The purpose of this class is to allow cropping of image arrays to a predefined central size for further processing, training, or analysis. The class supports both 2D and 3D image formats. The usage involves initializing the crop size and then calling the instance with the input image array and an optional mask array.

class tardis_em.cnn.datasets.augmentation.RandomFlip

RandomFlip class for flipping 2D or 3D images and their corresponding label masks along a random axis. This class is commonly used in data augmentation for machine learning models, particularly in image processing tasks.

class tardis_em.cnn.datasets.augmentation.RandomRotation

Randomize rotation.

This class provides a mechanism to apply random rotations to 2D/3D image arrays and their corresponding label mask arrays. It can determine the rotation angle and direction randomly, then apply the transformation to the input data. The main purpose is to augment the data by introducing random rotations.

class tardis_em.cnn.datasets.augmentation.ComposeRandomTransformation(transformations: list)

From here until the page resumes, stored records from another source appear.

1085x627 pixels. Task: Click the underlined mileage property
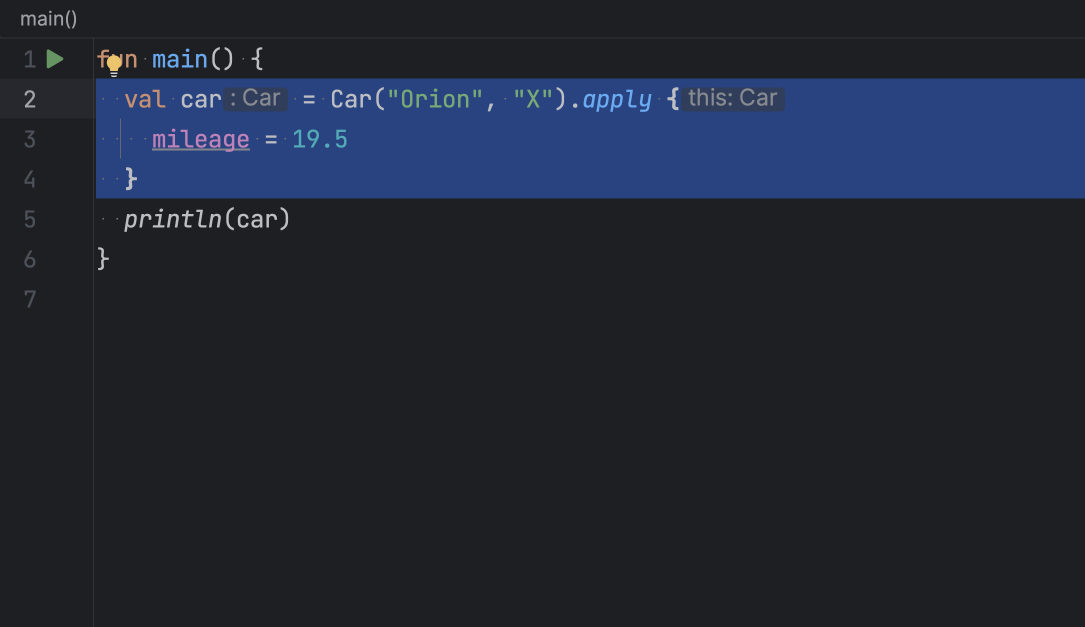click(x=200, y=139)
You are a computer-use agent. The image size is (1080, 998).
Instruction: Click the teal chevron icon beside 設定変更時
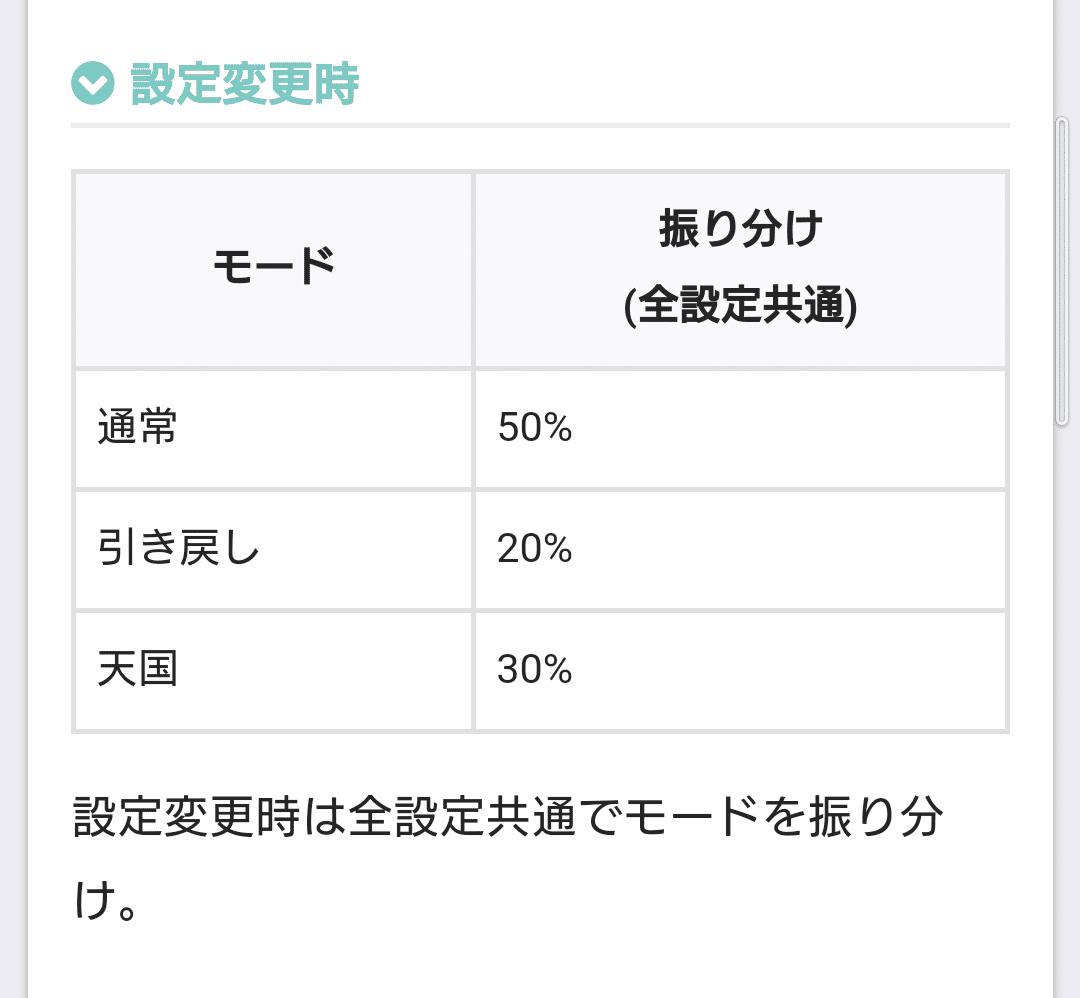(92, 83)
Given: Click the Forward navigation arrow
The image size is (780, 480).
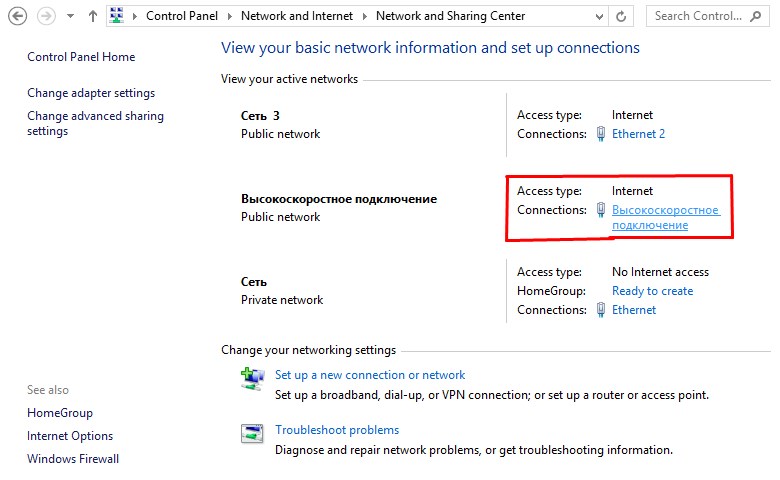Looking at the screenshot, I should pyautogui.click(x=45, y=16).
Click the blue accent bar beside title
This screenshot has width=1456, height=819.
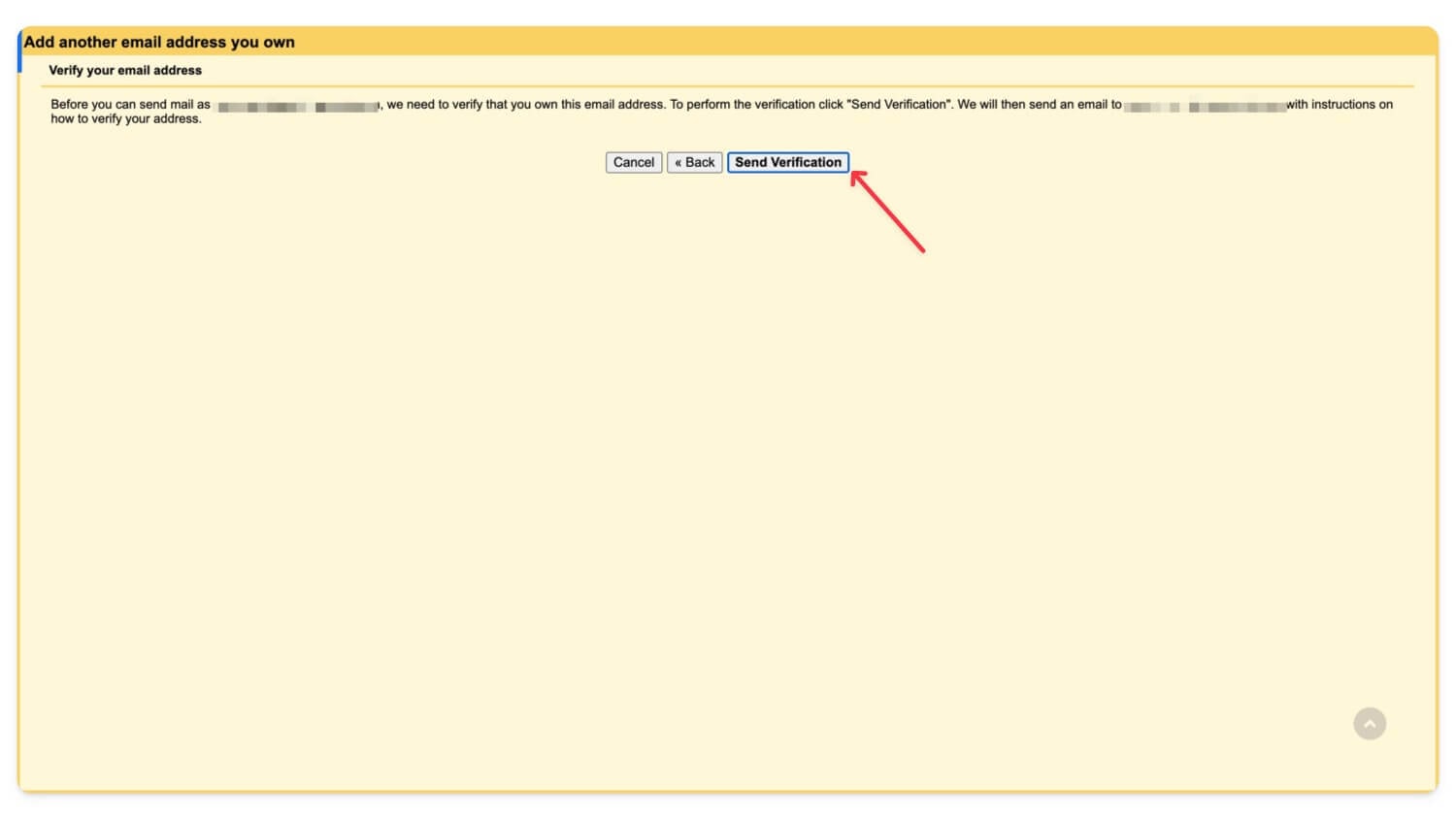pos(19,50)
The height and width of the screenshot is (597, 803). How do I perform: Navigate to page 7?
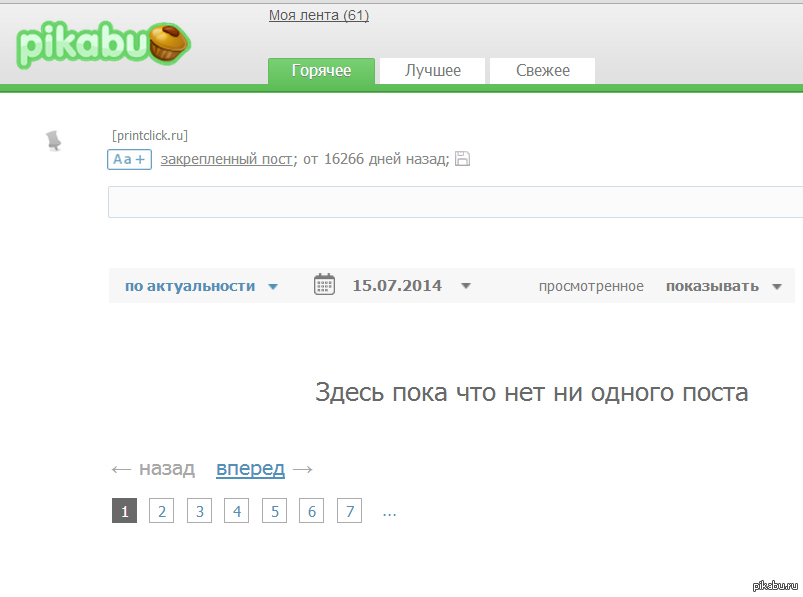pos(349,511)
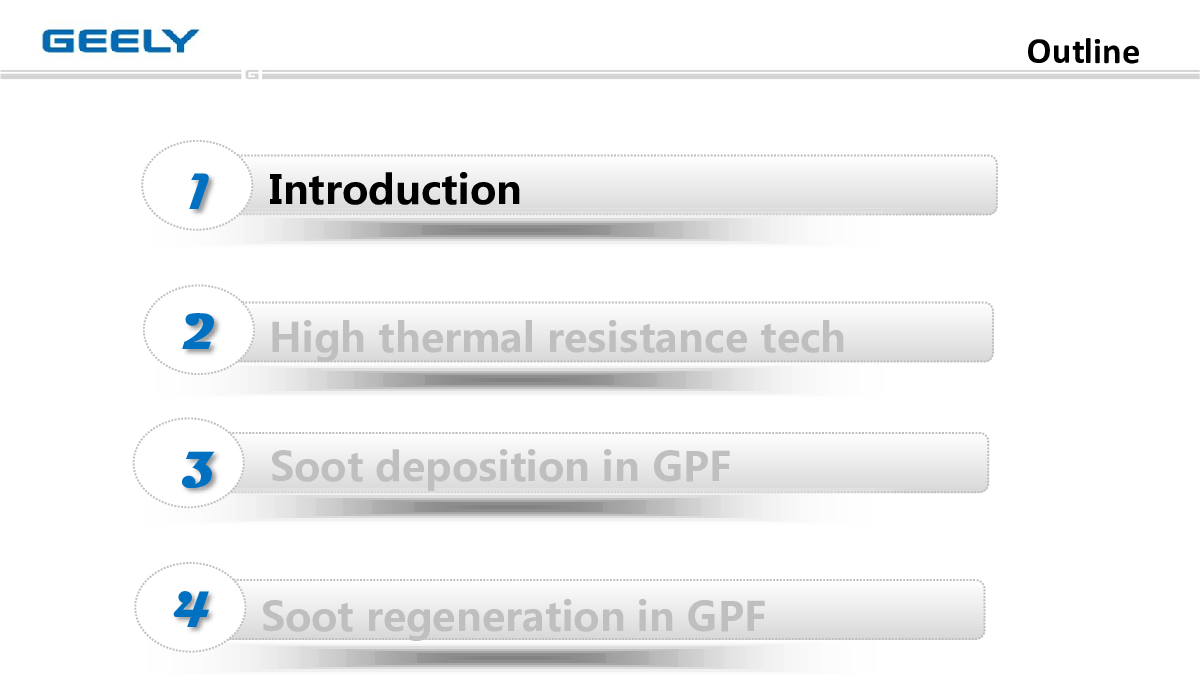The height and width of the screenshot is (675, 1200).
Task: Click the number 1 circle badge
Action: point(198,186)
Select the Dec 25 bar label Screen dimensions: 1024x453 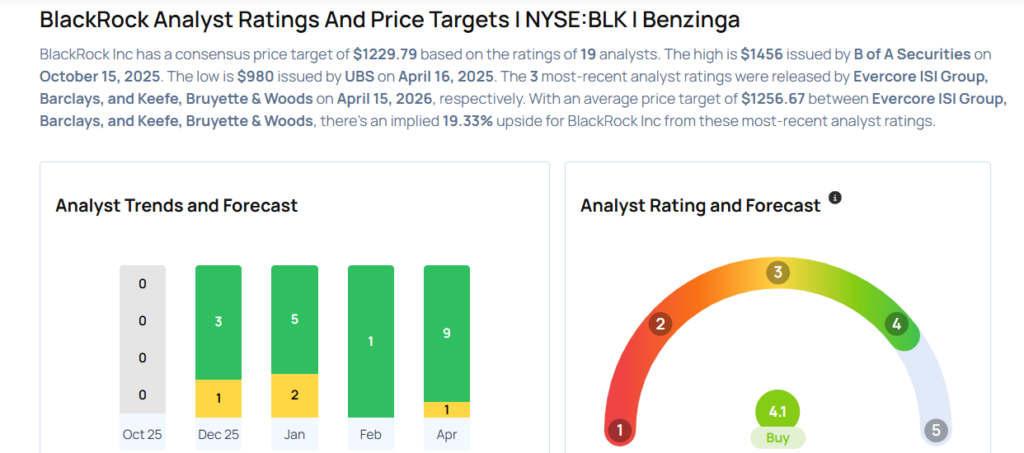click(218, 434)
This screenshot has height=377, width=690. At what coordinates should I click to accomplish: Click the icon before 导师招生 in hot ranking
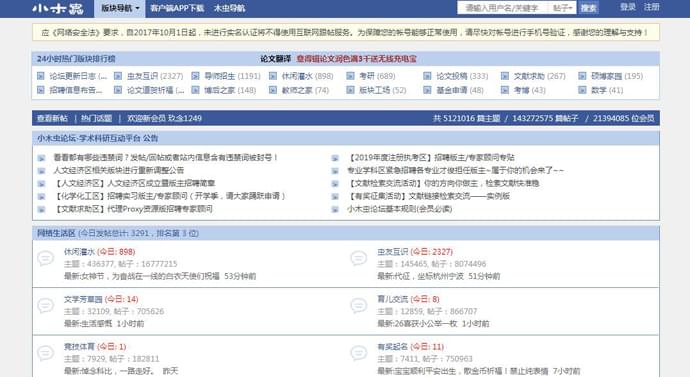195,76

ComposeRandomTransformation applies a random sequence of transformations from a given list to the input data. The number of transformations applied in a sequence is determined randomly between 1 and 3. This class is designed to augment data by applying non-deterministic transformations to images and their corresponding label masks during preprocessing.

tardis_em.cnn.datasets.augmentation.preprocess(image: ~numpy.ndarray, transformation: bool, size: tuple | int | None = <class 'int'>, mask: ~numpy.ndarray | None = None, output_dim_mask=1) Tuple[ndarray, ndarray] | ndarray

Preprocesses an image with optional transformations, resizing, and mask handling. The function supports both 2D and 3D images. It resizes the image and optionally a mask to the desired size, applies random transformations, and prepares the data for model input by expanding its dimensions as needed.

Parameters:
  • image – The input image to preprocess. Must be a NumPy array of 2 or 3 dimensions.

  • transformation – A boolean flag to determine whether random transformations such as flipping and rotation should be applied to the image.

  • size – The target size for resizing the image. Can be an integer for uniform scaling or a tuple for specific dimensions.

  • mask – Optional. A mask corresponding to the input image. Must match the dimensions of the image.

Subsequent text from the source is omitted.